---- Material provided
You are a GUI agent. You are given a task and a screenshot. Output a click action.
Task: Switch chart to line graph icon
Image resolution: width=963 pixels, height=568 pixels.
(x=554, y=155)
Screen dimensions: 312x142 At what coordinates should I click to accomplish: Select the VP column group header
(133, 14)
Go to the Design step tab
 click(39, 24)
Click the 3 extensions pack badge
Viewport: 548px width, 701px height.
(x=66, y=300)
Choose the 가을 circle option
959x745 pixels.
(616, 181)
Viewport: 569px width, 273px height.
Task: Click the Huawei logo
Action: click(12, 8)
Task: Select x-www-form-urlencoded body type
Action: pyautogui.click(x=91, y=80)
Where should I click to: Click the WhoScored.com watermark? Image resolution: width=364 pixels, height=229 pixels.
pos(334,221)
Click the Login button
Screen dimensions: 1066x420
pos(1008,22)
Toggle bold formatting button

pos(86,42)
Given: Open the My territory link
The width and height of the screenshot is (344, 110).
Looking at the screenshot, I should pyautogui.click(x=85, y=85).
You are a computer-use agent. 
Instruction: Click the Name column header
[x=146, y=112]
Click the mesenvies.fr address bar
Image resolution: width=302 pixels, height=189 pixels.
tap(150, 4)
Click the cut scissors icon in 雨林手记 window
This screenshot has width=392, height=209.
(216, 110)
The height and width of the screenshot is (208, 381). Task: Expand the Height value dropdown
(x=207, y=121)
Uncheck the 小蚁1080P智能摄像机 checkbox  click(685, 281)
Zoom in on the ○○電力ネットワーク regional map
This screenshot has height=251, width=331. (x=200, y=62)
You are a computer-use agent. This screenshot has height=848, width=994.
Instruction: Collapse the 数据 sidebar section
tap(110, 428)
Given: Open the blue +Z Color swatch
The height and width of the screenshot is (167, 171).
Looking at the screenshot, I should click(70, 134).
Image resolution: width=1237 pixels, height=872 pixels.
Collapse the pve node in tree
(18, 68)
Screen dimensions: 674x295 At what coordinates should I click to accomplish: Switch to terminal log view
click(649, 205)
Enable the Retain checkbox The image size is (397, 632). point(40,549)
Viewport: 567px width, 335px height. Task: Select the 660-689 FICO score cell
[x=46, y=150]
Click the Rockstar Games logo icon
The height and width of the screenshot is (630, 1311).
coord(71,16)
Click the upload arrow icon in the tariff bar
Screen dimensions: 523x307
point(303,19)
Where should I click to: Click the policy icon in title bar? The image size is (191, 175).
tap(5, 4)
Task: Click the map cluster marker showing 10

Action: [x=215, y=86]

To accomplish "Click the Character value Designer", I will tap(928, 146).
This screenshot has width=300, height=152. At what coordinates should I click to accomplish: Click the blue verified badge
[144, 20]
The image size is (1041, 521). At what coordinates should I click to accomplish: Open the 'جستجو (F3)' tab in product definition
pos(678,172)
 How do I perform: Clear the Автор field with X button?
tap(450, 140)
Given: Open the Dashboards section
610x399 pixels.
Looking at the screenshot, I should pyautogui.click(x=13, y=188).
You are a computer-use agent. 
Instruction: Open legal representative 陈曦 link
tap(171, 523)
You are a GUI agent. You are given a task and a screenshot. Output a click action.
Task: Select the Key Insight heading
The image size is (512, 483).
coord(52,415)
--------
▸ What to produce: Exactly as they stand above, write out the entries.

▸ Task solution:
You are a GUI agent. You are given a task and a screenshot. Output a click action.
Task: Switch chart to line graph icon
Image resolution: width=963 pixels, height=568 pixels.
(x=554, y=155)
Screen dimensions: 312x142 At what coordinates should I click to accomplish: Select the VP column group header
(133, 14)
Go to the Design step tab
 click(39, 24)
Click the 3 extensions pack badge
Viewport: 548px width, 701px height.
(x=66, y=300)
Choose the 가을 circle option
959x745 pixels.
(616, 181)
Viewport: 569px width, 273px height.
Task: Click the Huawei logo
Action: click(12, 8)
Task: Select x-www-form-urlencoded body type
Action: pyautogui.click(x=91, y=80)
Where should I click to: Click the WhoScored.com watermark? Image resolution: width=364 pixels, height=229 pixels.
pos(334,221)
Click the Login button
Screen dimensions: 1066x420
pos(1008,22)
Toggle bold formatting button

pos(86,42)
Given: Open the My territory link
The width and height of the screenshot is (344, 110).
Looking at the screenshot, I should pyautogui.click(x=85, y=85).
You are a computer-use agent. 
Instruction: Click the Name column header
[x=146, y=112]
Click the mesenvies.fr address bar
Image resolution: width=302 pixels, height=189 pixels.
tap(150, 4)
Click the cut scissors icon in 雨林手记 window
This screenshot has width=392, height=209.
(216, 110)
The height and width of the screenshot is (208, 381). Task: Expand the Height value dropdown
(x=207, y=121)
Uncheck the 小蚁1080P智能摄像机 checkbox  click(685, 281)
Zoom in on the ○○電力ネットワーク regional map
This screenshot has height=251, width=331. (x=200, y=62)
You are a computer-use agent. This screenshot has height=848, width=994.
Instruction: Collapse the 数据 sidebar section
tap(110, 428)
Given: Open the blue +Z Color swatch
The height and width of the screenshot is (167, 171).
Looking at the screenshot, I should click(70, 134).
Image resolution: width=1237 pixels, height=872 pixels.
Collapse the pve node in tree
(18, 68)
Screen dimensions: 674x295 At what coordinates should I click to accomplish: Switch to terminal log view
click(649, 205)
Enable the Retain checkbox The image size is (397, 632). point(40,549)
Viewport: 567px width, 335px height. Task: Select the 660-689 FICO score cell
[x=46, y=150]
Click the Rockstar Games logo icon
The height and width of the screenshot is (630, 1311).
coord(71,16)
Click the upload arrow icon in the tariff bar
Screen dimensions: 523x307
point(303,19)
Where should I click to: Click the policy icon in title bar? The image size is (191, 175).
tap(5, 4)
Task: Click the map cluster marker showing 10

Action: [x=215, y=86]

To accomplish "Click the Character value Designer", I will tap(928, 146).
This screenshot has width=300, height=152. At what coordinates should I click to accomplish: Click the blue verified badge
[144, 20]
The image size is (1041, 521). At what coordinates should I click to accomplish: Open the 'جستجو (F3)' tab in product definition
pos(678,172)
 How do I perform: Clear the Автор field with X button?
tap(450, 140)
Given: Open the Dashboards section
610x399 pixels.
Looking at the screenshot, I should pyautogui.click(x=13, y=188).
You are a computer-use agent. 
Instruction: Open legal representative 陈曦 link
tap(171, 523)
You are a GUI agent. You are given a task and a screenshot. Output a click action.
Task: Select the Key Insight heading
The image size is (512, 483).
coord(52,415)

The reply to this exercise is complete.